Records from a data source
--- START ---
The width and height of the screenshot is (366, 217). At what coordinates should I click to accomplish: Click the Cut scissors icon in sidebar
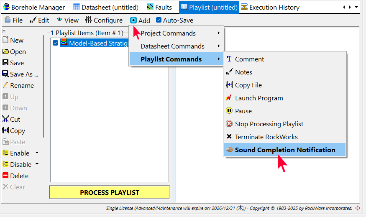click(x=5, y=119)
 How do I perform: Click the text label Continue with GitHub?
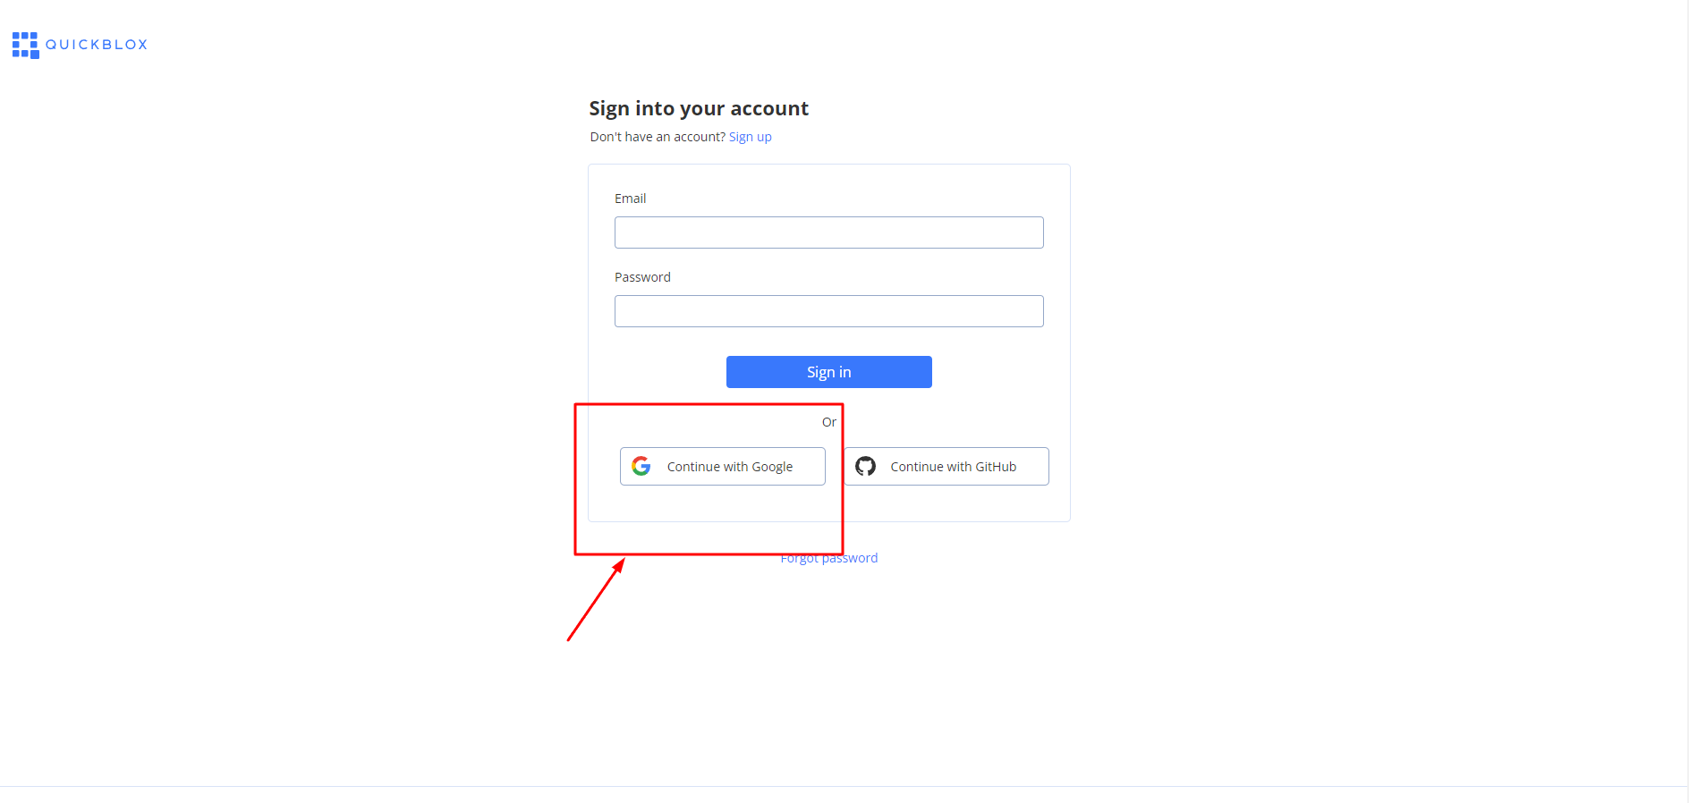tap(954, 467)
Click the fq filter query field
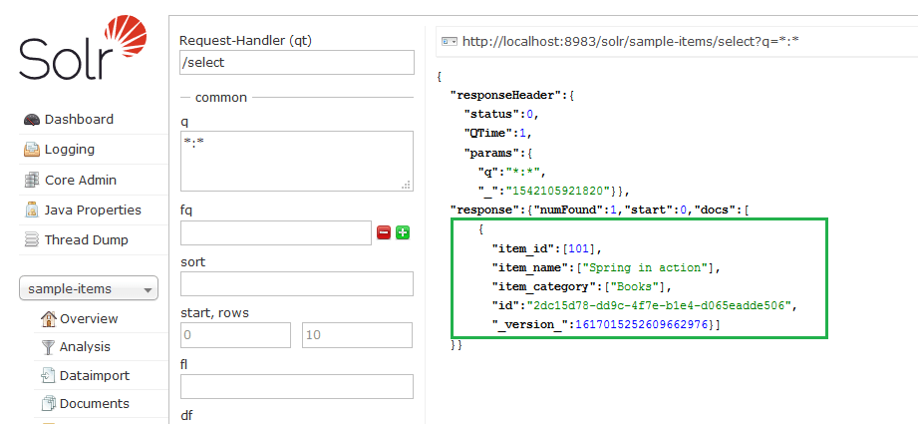This screenshot has width=918, height=424. pos(276,232)
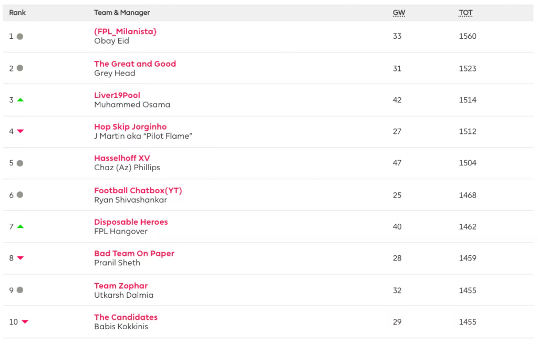Open the {FPL_Milanista} team link
This screenshot has width=538, height=344.
[126, 32]
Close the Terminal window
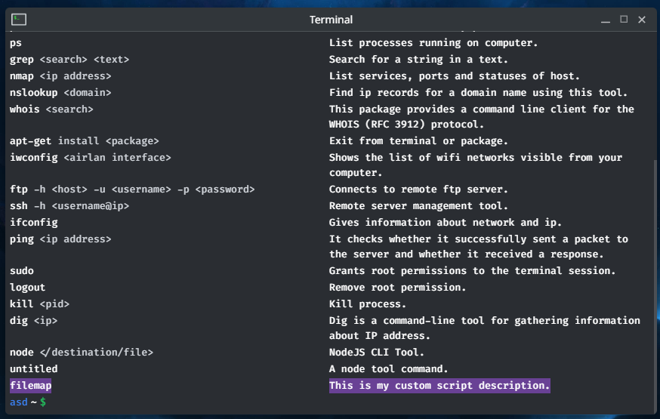Screen dimensions: 660x419 click(x=642, y=20)
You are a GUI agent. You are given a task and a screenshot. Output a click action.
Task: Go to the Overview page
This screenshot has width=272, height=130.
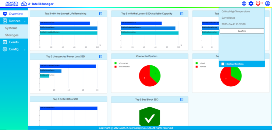point(14,14)
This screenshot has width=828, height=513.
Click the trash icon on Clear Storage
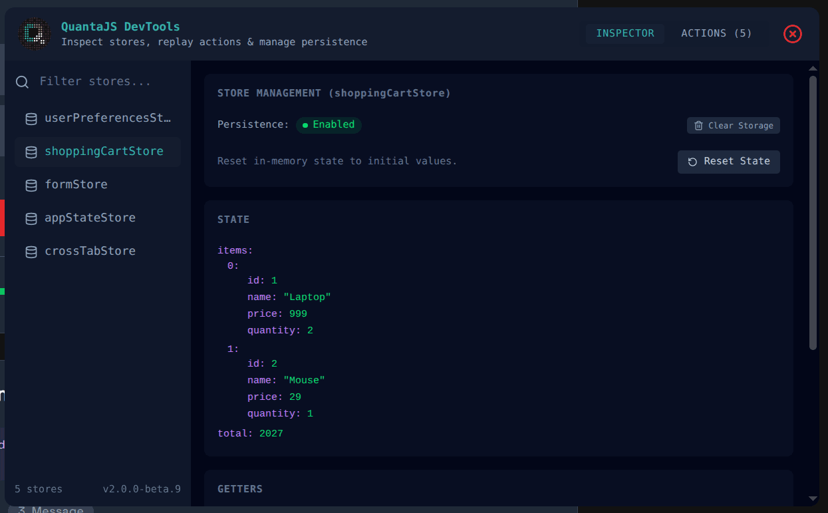699,125
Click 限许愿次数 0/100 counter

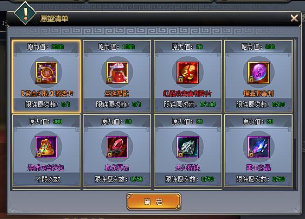[x=190, y=105]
--- END ---
> [About this exercise]
Write out the whole of the data exactly; the pictures stay out.

> [Result]
The width and height of the screenshot is (366, 217). At what coordinates should I click to accomplish: Click the Cut scissors icon in sidebar
click(x=5, y=119)
 How do I perform: Click the text label Continue with GitHub?
tap(954, 467)
Click the fq filter query field
This screenshot has width=918, height=424. pos(276,232)
Open the {FPL_Milanista} team link
This screenshot has width=538, height=344.
[126, 32]
Close the Terminal window
Screen dimensions: 660x419 click(x=642, y=20)
You are a GUI agent. You are given a task and a screenshot. Output a click action.
Task: Go to the Overview page
This screenshot has width=272, height=130.
point(14,14)
This screenshot has width=828, height=513.
Click the trash icon on Clear Storage
699,125
Click 限许愿次数 0/100 counter

[x=190, y=105]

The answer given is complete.